▶ INPUT FOR THIS TASK
· · · ·

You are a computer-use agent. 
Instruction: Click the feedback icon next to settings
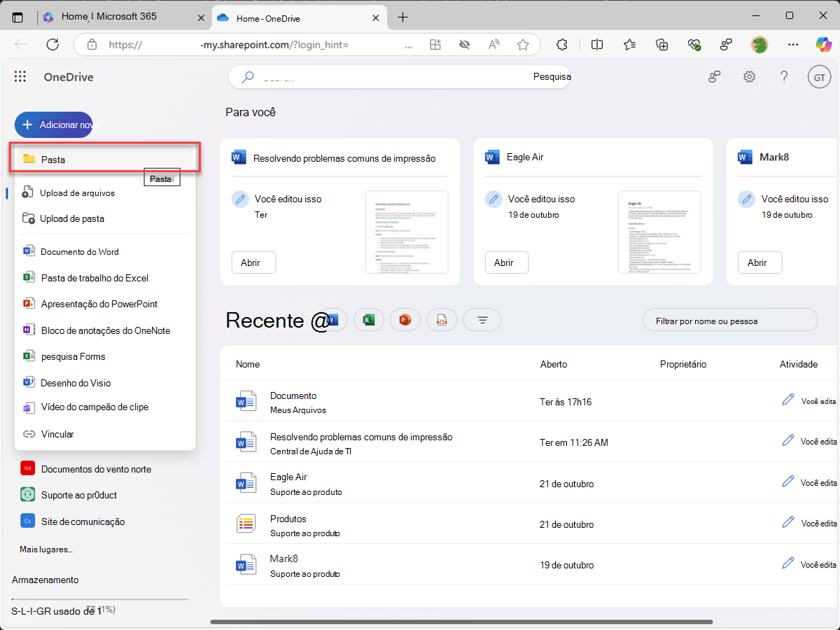tap(714, 77)
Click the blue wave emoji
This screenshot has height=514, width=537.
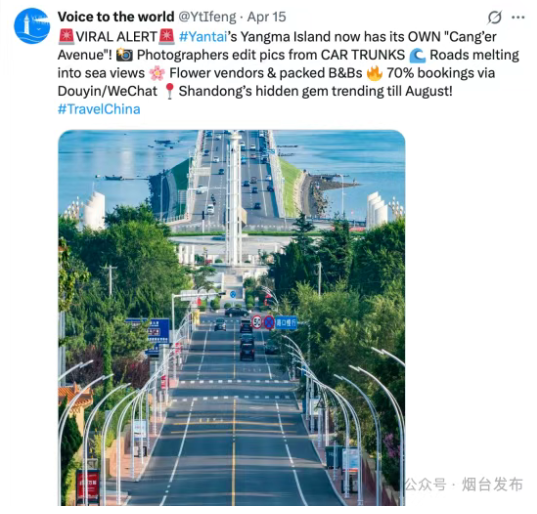[417, 55]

· · · ·

Retype the listing exactly. Skip every picture.

▶ RESPONSE TO THIS TASK
You are a computer-use agent. 
Instruction: Click the feedback icon next to settings
tap(714, 77)
Click the blue wave emoji
This screenshot has height=514, width=537.
[417, 55]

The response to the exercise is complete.